- **Work item**
Search the material below for the word "height". Copy every line where it is found.

- **Records for this task**

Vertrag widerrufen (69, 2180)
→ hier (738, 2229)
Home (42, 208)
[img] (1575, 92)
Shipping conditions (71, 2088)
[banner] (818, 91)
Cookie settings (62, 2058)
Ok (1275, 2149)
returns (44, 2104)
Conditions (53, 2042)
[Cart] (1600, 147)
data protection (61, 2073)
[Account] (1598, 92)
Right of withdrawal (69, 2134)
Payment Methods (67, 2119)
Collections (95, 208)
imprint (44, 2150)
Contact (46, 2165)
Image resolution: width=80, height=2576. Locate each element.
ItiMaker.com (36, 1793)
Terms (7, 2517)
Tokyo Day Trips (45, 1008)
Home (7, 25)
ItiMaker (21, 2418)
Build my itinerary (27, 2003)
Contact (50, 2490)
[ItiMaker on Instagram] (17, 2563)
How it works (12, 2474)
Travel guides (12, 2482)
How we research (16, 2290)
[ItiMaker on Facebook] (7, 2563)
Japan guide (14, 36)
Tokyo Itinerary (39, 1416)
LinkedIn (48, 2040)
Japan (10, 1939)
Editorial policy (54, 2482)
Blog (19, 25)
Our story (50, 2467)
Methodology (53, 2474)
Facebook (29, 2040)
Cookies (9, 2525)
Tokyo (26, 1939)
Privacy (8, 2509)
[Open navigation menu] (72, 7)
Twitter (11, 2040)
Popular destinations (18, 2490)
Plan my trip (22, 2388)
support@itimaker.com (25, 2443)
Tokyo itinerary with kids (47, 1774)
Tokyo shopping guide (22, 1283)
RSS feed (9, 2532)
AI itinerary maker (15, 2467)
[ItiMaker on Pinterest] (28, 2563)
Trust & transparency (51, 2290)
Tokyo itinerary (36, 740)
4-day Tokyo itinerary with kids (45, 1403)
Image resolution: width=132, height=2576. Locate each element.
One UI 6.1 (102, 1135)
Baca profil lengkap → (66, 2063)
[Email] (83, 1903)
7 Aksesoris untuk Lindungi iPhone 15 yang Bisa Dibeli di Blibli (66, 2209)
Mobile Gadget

- **Problem solution**
Image resolution: width=80, height=2576. Locate each element.
Image resolution: width=132, height=2576. Locate each element.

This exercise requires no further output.